Exercise: Reproduce the records below in full and exactly, without their images.

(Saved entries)
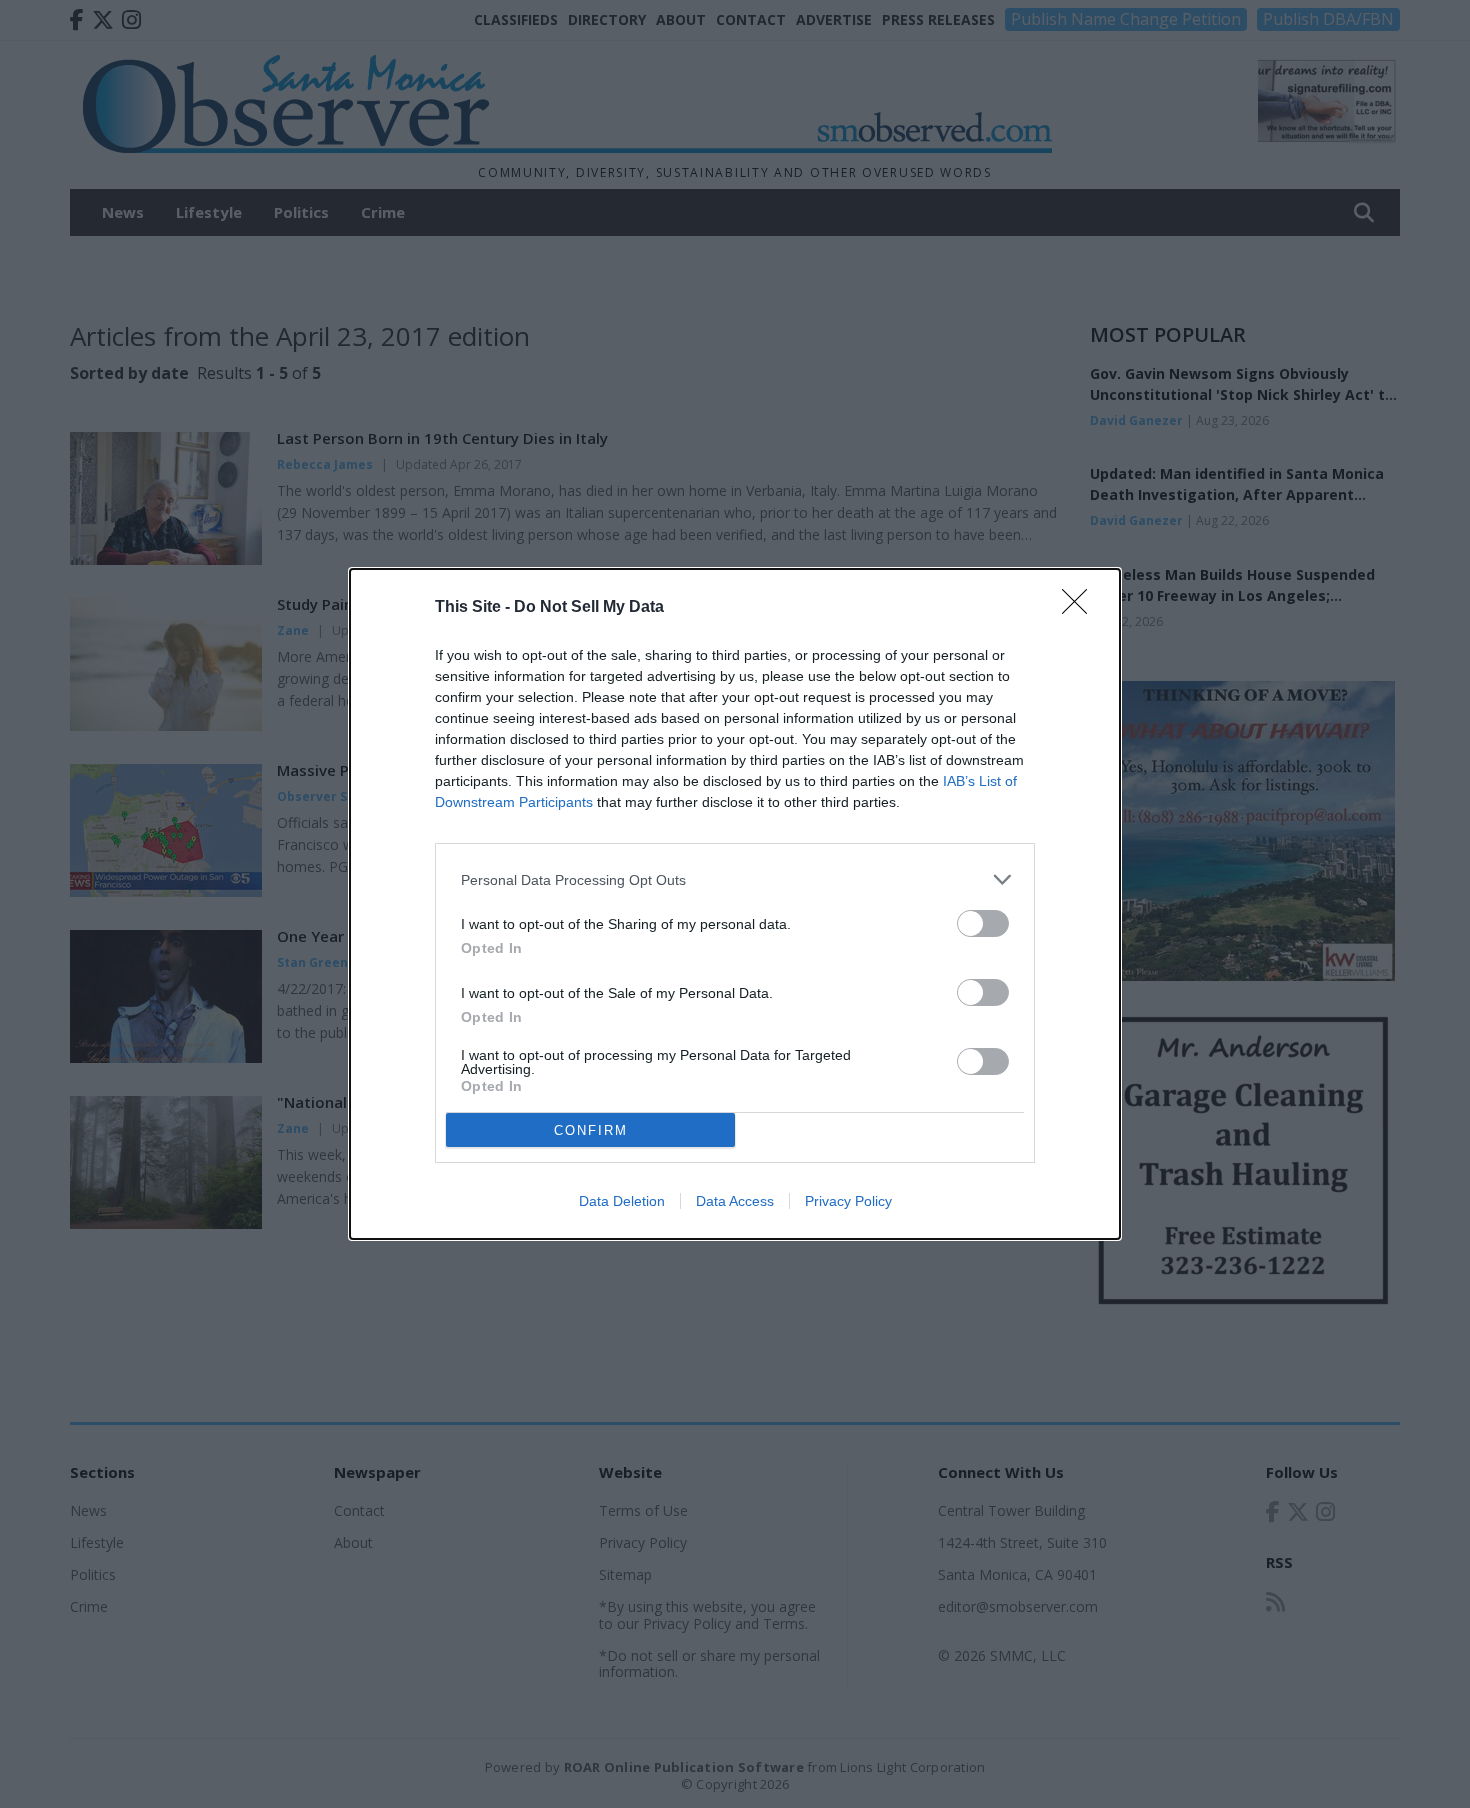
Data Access (735, 1201)
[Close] (1081, 608)
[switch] (983, 923)
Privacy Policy (848, 1201)
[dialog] (735, 904)
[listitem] (735, 879)
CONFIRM (591, 1130)
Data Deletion (622, 1201)
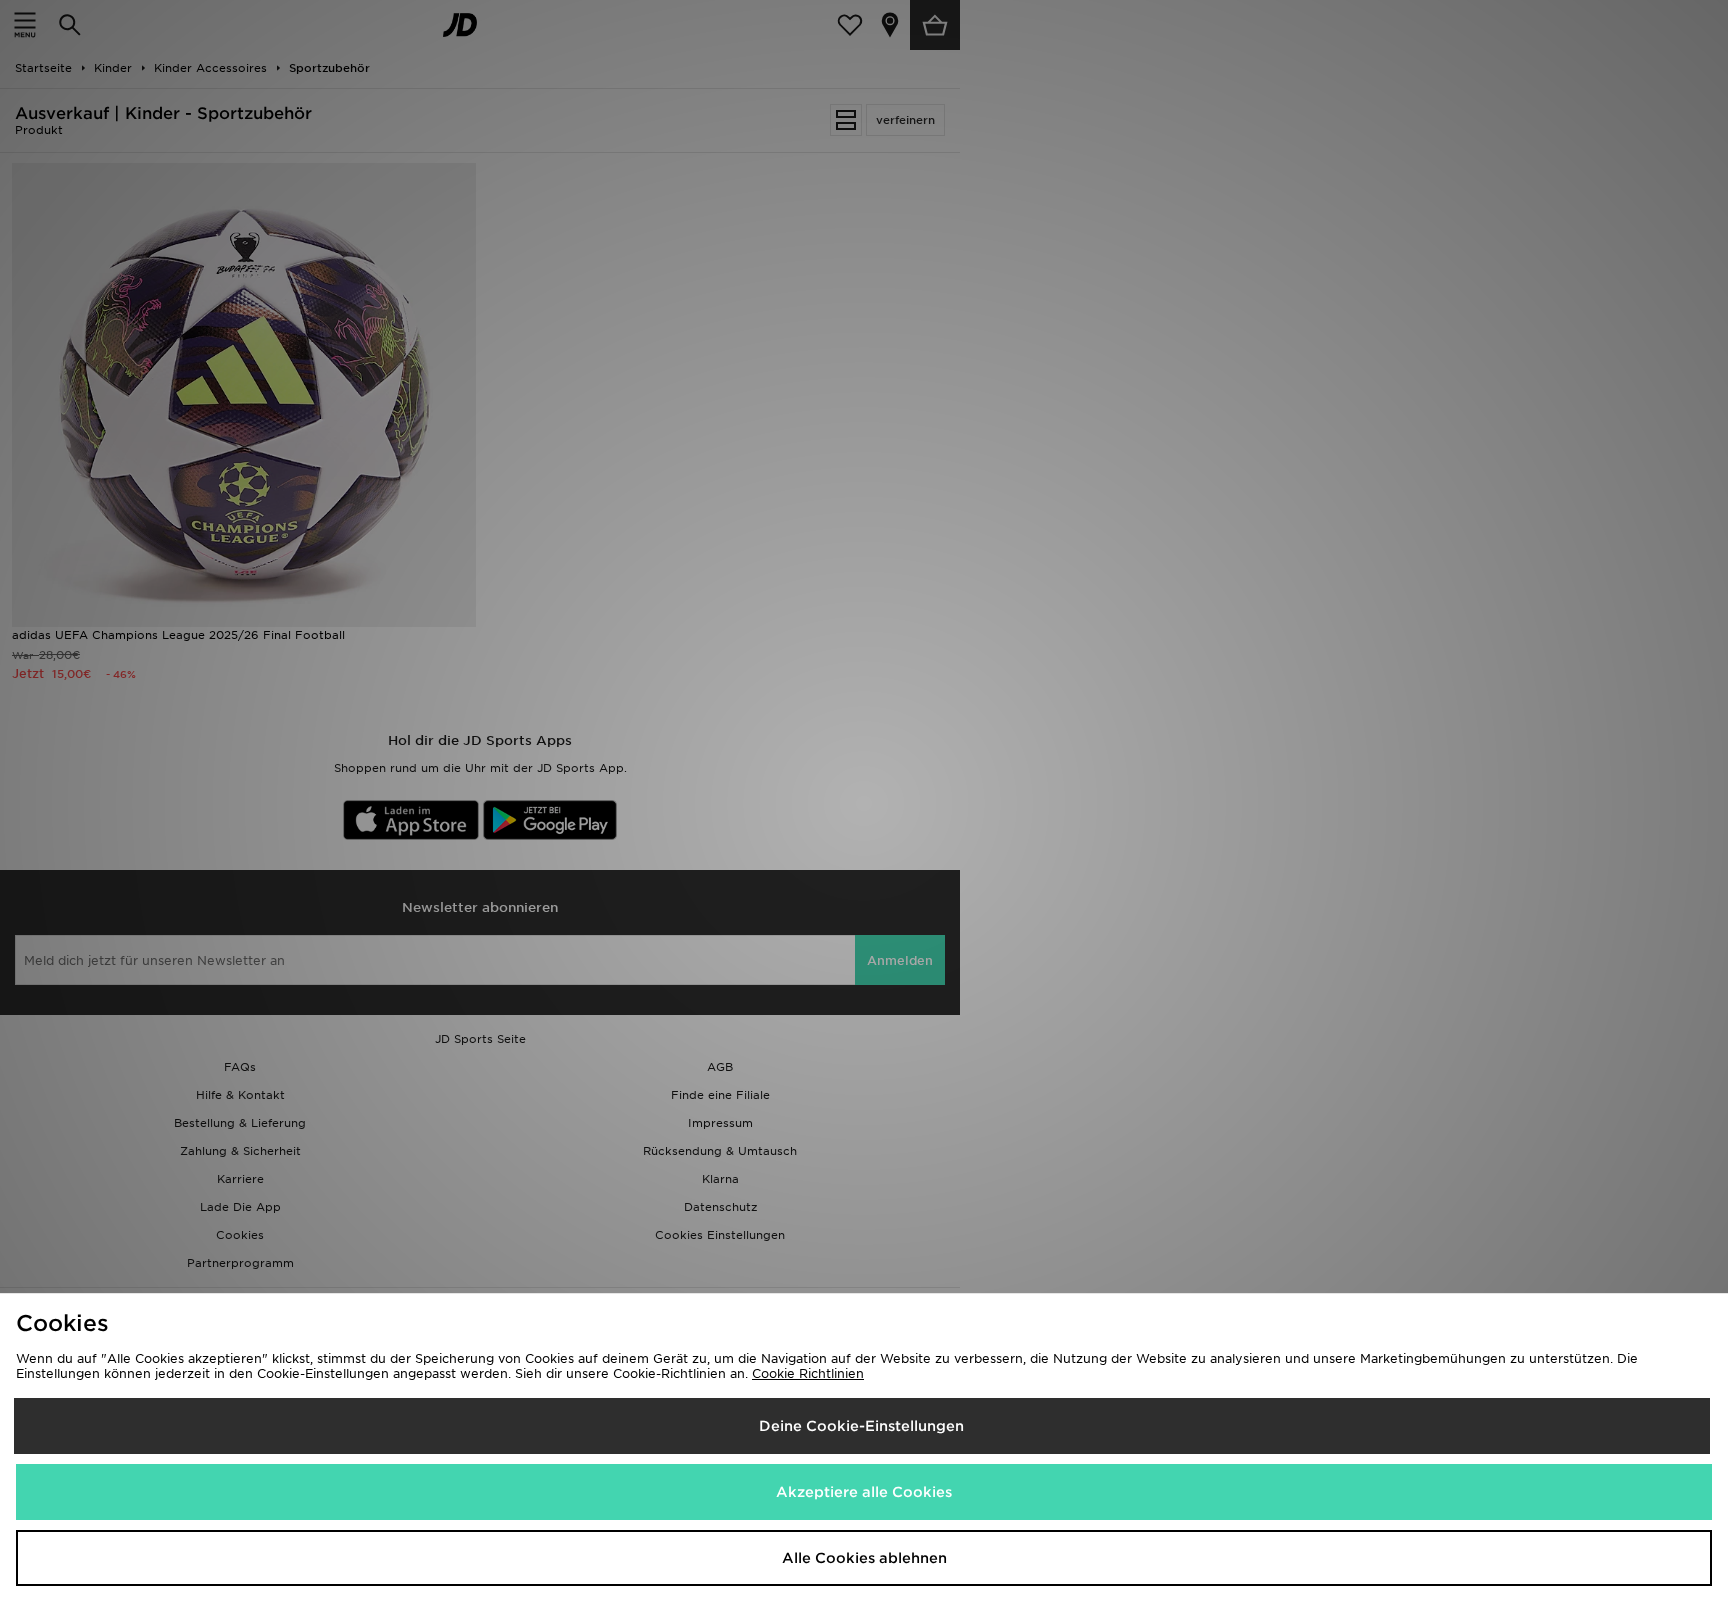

Exercise output:
Data Access (735, 1201)
[Close] (1081, 608)
[switch] (983, 923)
Privacy Policy (848, 1201)
[dialog] (735, 904)
[listitem] (735, 879)
CONFIRM (591, 1130)
Data Deletion (622, 1201)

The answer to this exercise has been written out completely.